Al From Australia, joined Jun 1999, 593 posts, RR: 2 Posted (11 years 5 months 3 weeks 5 days 2 hours ago) and read 1846 times:
Source: EK www
"For the past three years Emirates has worked on a secret project to develop revolutionary new First Class seats. Details are only now starting to emerge, but they "will re-benchmark industry standards," appearing on Emirates’ A340-500s from September. Business Class seats on these aircraft will also be greatly improved, and inflight entertainment in every cabin on the A340-500 will undergo a major upgrade, in Economy as well as in First and Business Class. Customers will be entertained with a sophisticated Video On Demand system with a choice of 150 films and 100 audio channels, with more details due to be revealed soon."
The A340-500 interior upgrade and IFE upgrade will also be done to the A330s and most of the 777 fleet according to the same site.
To think some carriers still offer bulkhead screens only!!
That's one heck of a lot of movies to pick from.
KrisworldB777 From Australia, joined Nov 2000, 570 posts, RR: 3
Reply 2, posted (11 years 5 months 3 weeks 4 days 22 hours ago) and read 1746 times:
In these early stages of speculation, I concur with Ikarus regarding the fact that it is unlikely that Emirates' new IFE system will be revolutionary.
In 2002, this can be assumed for a number of reasons. For those of you who are familiar with the world's current IFE systems, you'll be aware that there are principally two major manufacturers: Rockwell Collins and Matsushita. Additionally, you have smaller companies such as Thales who are trying to cut out a niche in the market.
Emirates has and continues to use Matsushita's products as they are, technologically speaking, superior systems and this is especially true for MAS’ 3000. Both manufacturers are, however, in the process of developing what we can truly call revolutionary systems.

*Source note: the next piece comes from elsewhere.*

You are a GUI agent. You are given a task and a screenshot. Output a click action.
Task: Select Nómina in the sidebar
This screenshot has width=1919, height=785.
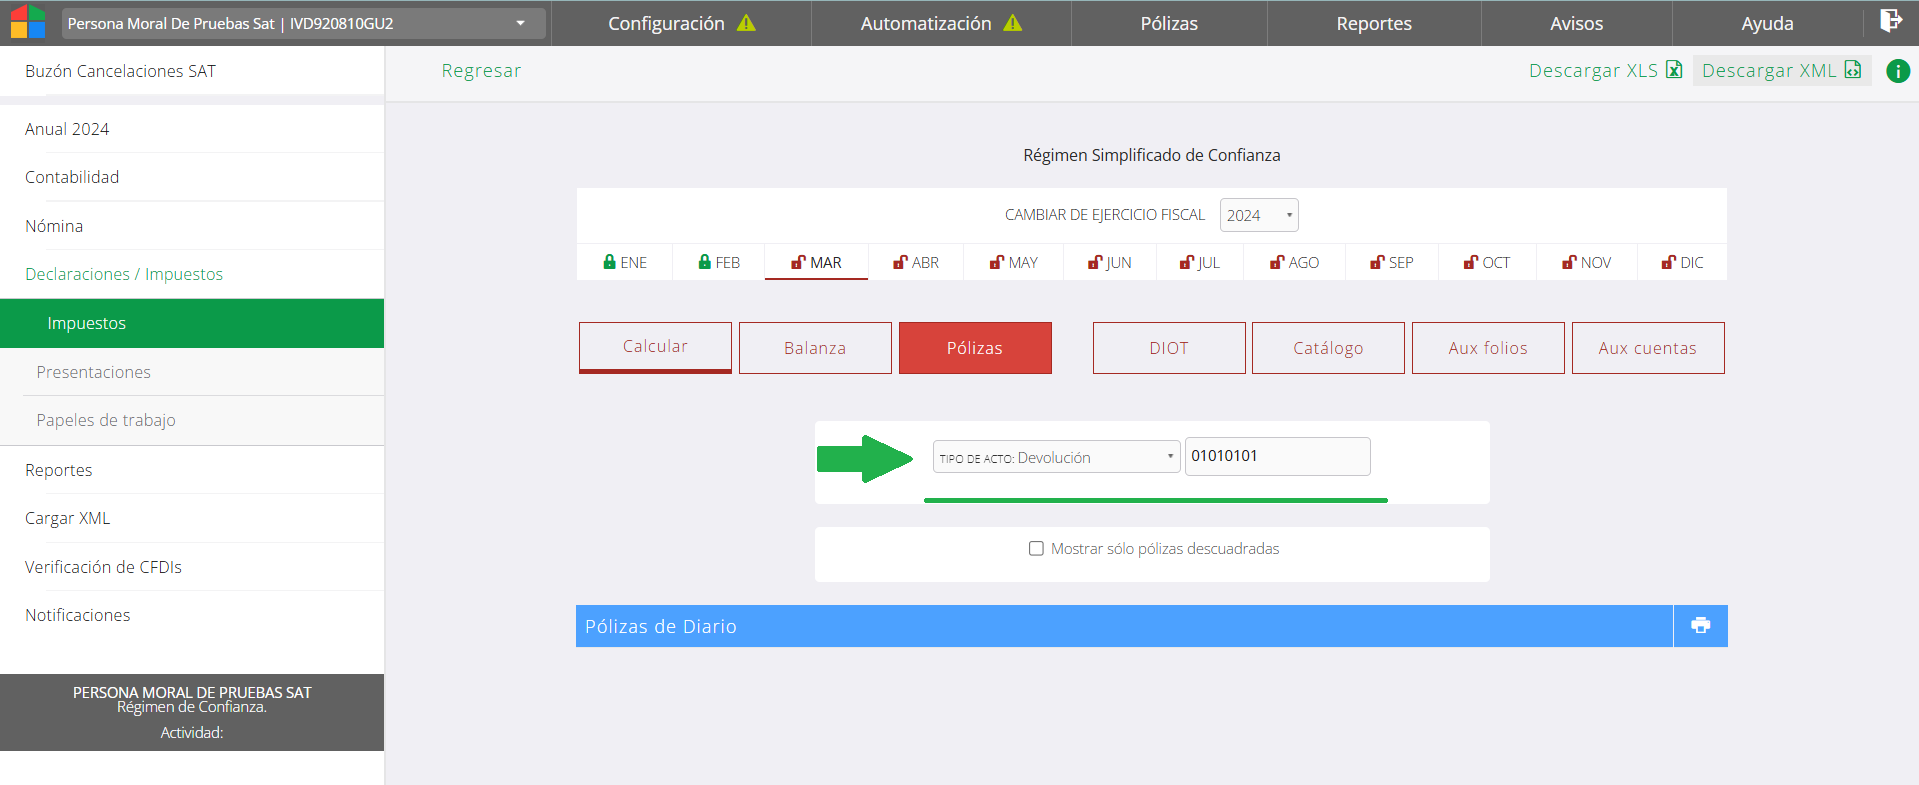tap(54, 226)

These will, however, will be a good 12-36 months away but you can expect to see a lot more in the way of personalisation, control and efficiency which will tie together cabin management with the IFE programmes. This will mean the use of electronic “credit cards”, better crew monitoring systems and a completely revised and thoroughly useful use of interactive features. Whilst in development, these systems are referred to as the cabins of the future and there is little doubt they will be.
Being Matsushita, Singapore Airlines has, and continues to take, instrumental roles in the development of new programmes so it is likely that we’ll see them aboard SIA aircraft before Emirates. Instead, I would expect that Emirates is referring to the installation of an updated MAS 3000 system with an extension of functions. However, it will still be a fair way off the cabin of the future specifications.
This has been the way airlines have been doing their IFE since the early 1990s. There have, however, been exceptions. For instance, British Airways has taken the decision to stray from what traditional IFE manufacturers have provided so that they can create systems with the functionality and versatility they are happy with. Lufthansa too has, together with Rockwell Collins, been developing, for almost four years, a revolutionary new set of offerings which are estimated to break cover in late 2003. So, it is possible that Emirates may have taken up their offers too.
So instead of speculating, we’ll just have to wait until the moment when, if we believe all the marketing hype, we’ll see the most revolutionary aircraft cabins in the air.